Cecil J. Nick, BSc (Hons)

Vice President (Technical)
Parexel
Ashtead, Surrey, England, United Kingdom

Cecil Nick, Vice President (Technical), at PAREXEL Consulting has been working in regulatory affairs and clinical development for over 30 years. He has particular interest in application of RWE and expertise in orphan drugs, vaccines, anti-infectives, diabetes, monoclonals and biosimilars and has engaged in scores of interactions and meetings with regulatory agencies in the EU, US, Canada, Australia, Mexico and Brazil. He has also participated extensively in Industry and International meetings on clinical development and biosimilars.

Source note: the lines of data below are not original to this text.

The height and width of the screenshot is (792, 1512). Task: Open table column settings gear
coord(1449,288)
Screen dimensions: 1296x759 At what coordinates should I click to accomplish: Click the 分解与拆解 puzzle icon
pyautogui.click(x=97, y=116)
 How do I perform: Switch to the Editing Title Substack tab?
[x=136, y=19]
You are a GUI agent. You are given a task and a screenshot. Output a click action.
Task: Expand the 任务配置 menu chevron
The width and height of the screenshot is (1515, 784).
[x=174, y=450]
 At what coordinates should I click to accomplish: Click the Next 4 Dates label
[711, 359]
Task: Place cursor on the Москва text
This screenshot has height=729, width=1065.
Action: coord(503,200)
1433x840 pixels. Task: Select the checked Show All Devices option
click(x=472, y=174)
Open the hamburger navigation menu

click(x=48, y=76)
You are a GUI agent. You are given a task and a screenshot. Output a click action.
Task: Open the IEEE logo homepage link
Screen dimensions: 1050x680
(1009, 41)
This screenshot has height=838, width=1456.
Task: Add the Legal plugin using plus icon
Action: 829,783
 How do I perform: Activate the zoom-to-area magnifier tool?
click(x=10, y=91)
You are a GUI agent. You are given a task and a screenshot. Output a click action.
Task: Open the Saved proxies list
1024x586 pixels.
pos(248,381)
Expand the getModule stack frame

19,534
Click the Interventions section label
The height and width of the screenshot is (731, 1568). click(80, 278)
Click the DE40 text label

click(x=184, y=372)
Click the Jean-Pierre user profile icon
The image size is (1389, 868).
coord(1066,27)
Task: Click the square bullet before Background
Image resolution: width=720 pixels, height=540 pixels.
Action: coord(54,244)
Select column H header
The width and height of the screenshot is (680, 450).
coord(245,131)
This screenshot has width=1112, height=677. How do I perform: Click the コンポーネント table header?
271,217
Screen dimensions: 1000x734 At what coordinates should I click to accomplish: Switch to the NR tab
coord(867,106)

Since joining PAREXEL in February 2001 Cecil has applied his extensive scientific, drug development and regulatory experience working with pharmacologists, statisticians and therapeutic experts in supporting clients with clinical development plans and regulatory strategies for EU, US and global approval.

Cecil is a Fellow of TOPRA and has been a guest lecture at Cardiff University MSc in Clinical Research and Greenwich University MSc in Pharmaceutical Sciences courses and Biotech Module leader for the TOPRA MSc course. He was on the editorial panel of SCRIP Clinical Research and has authored many articles on regulatory and clinical development issues.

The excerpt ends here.